Il meccanismo rivoluzionario è dunque abbastanza complesso, ma velocissimo: a luglio 1788 le assemblee dei vecchi “Parlamenti” convocate esprimono la volontà di andare verso la <nazione>, ripensando il vecchio regime degli ordini in chiave censuaria, del “merito”. Ad ottobre i privilegiati reagiscono, richiamando le modalità del 1614 (voto per ordine e non “per testa”). Emerge una contraddizione, fino a che si è rimasti nel mondo delle teorie e dei salotti, i nobili “illuminati” ragionavano di tempi nuovi e di talento, ma quando si viene alle strette, non sono disposti a lasciare i privilegi (incluse le esenzioni). La società dell’eguaglianza e della promozione vagheggiata è troppo. Il pregiudizio nobiliare riemerge. La crisi economica farà il resto, sommosse e petizioni da tutta la Francia. Da giugno ad agosto i Parlamenti delle città periferiche di Francia si ribellano uno ad uno, con esse anche il popolo: Grenoble, Pau, Digione Tolosa, in Bretagna. A Grenoble, in particolare, il Terzo Stato guida le danze e scopre le sue carte, vuole un nuovo ordine.
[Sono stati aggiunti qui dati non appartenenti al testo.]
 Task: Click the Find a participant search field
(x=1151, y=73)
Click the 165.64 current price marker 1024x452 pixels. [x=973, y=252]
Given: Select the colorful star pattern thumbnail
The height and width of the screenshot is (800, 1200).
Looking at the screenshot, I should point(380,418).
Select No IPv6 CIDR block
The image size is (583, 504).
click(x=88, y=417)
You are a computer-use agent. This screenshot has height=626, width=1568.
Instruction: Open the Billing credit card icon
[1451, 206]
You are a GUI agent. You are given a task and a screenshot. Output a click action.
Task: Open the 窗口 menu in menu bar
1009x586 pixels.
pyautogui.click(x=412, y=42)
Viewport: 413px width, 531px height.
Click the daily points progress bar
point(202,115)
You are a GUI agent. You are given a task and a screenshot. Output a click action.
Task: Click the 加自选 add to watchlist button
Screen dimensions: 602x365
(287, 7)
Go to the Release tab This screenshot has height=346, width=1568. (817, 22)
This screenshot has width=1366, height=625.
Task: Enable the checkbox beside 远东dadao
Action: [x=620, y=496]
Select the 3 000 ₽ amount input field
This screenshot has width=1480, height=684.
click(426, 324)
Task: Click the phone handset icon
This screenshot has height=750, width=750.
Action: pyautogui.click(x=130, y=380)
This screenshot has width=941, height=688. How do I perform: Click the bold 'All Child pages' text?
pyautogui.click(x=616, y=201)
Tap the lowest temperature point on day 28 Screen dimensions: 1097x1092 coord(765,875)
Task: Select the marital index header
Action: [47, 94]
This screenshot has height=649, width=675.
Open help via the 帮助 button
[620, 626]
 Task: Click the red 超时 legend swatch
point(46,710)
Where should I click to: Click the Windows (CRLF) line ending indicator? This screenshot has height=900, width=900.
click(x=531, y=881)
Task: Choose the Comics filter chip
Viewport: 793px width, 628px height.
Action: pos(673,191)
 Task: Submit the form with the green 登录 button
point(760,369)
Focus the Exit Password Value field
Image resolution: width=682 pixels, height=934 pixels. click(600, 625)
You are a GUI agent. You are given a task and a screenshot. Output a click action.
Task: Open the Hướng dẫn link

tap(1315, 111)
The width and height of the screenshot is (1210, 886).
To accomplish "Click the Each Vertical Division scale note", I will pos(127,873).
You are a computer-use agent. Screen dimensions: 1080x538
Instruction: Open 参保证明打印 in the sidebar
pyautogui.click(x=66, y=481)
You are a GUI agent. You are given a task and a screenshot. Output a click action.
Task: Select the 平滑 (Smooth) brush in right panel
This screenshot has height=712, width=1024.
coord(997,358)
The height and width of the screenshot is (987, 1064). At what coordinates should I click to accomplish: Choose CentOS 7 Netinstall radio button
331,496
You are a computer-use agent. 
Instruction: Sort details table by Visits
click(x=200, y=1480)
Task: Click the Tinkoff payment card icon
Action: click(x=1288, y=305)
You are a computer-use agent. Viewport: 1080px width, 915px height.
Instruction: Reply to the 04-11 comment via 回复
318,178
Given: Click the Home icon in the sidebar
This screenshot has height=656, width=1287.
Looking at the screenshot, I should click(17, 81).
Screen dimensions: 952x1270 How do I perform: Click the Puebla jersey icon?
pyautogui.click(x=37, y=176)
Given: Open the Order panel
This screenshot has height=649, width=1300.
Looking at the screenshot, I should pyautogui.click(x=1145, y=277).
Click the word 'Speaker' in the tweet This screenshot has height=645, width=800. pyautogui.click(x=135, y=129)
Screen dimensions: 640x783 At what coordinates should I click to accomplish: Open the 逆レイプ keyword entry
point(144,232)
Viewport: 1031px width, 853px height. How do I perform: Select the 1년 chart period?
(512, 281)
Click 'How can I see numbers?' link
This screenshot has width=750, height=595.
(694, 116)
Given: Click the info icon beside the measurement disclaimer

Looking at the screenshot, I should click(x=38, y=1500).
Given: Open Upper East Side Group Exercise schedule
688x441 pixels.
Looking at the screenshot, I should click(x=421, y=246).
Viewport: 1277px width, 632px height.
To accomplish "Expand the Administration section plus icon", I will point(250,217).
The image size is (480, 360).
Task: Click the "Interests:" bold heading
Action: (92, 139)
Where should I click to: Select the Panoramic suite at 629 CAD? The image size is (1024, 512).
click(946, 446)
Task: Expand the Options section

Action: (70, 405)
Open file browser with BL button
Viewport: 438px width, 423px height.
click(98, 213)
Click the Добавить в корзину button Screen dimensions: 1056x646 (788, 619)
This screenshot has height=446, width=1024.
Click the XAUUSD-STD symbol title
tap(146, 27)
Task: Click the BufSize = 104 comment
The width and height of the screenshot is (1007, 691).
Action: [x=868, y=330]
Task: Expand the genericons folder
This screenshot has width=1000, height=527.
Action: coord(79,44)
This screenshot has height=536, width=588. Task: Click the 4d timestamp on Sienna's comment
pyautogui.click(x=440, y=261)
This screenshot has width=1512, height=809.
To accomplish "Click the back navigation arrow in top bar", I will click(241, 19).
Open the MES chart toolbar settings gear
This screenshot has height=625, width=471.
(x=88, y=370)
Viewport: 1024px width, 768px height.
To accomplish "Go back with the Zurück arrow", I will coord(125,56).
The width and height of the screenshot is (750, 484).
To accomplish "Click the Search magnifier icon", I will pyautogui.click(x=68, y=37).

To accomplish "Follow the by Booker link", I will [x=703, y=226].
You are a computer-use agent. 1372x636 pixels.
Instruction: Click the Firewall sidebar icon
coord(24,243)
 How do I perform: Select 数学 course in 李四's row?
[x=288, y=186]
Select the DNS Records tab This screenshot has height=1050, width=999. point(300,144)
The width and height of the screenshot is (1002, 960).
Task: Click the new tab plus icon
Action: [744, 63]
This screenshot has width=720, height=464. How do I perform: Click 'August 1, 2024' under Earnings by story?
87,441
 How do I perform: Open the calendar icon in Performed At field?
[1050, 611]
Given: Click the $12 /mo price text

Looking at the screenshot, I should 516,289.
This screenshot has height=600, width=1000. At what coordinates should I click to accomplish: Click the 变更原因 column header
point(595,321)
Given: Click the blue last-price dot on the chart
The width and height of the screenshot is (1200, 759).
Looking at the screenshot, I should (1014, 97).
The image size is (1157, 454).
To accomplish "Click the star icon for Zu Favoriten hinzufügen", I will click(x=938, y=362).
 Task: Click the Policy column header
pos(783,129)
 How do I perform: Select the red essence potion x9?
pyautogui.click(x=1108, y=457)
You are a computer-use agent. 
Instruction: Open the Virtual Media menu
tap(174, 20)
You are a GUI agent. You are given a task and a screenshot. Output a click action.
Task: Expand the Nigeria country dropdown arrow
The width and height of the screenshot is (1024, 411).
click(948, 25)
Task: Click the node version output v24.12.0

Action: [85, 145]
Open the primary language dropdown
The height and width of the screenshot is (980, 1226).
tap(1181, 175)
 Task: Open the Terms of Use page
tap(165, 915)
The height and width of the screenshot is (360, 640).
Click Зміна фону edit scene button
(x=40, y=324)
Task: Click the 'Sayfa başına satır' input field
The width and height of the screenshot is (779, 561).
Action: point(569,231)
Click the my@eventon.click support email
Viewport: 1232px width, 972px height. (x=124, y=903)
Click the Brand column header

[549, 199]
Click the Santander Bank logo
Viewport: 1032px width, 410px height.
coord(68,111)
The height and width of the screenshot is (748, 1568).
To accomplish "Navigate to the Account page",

Il re cede a dicembre, e consente il raddoppio della rappresentanza del Terzo Stato. Ma la situazione è disastrosa, lo Stato ha sospeso i pagamenti per assoluta insolvenza (ricorrerà anche ad un prestito illegale), l’industria tessile precipita e riempie le città di disoccupati, il prezzo del pane raddoppia per il cattivo raccolto. Giunge a compimento un movimento di crisi che matura da trenta anni.

Gli uomini di questa fase saranno Brissot e Barnave, ma anche il canonico Seyes e il nobile Mirabeau, e La Fayette, Talleyrand, Condorcet.
La parola d’ordine è <partito nazionale>, ma in effetti è una fioritura di “club” che preparano rapidamente il movimento dell’estate 1789. L’assemblea degli Stati Generali si apre a maggio 1789, il 9 giugno viene invasa dal pubblico, il 17 giugno si proclama in <Assemblea Nazionale>, compiendo il grande atto rivoluzionario. E’ stato creato un nuovo potere indipendente dal re.
A luglio nascerà la Guarda Nazionale, il 14 viene presa la Bastiglia.

Possiamo fermarci qui, la frana è venuta giù in pochi mesi, distruggendo un potere che era in effetti screditato da decenni, ma sembrava intoccabile da secoli. L’intero edificio sociale viene rivoltato, le elité perdono quasi di colpo tutto il loro patrimonio e la loro “dolce vita” (se non proprio la vita).
Tutto questo è successo, nessuno dei contemporanei solo un anno prima, nel 1787, lo avrebbe creduto possibile. La maggior parte neppure nel 1788.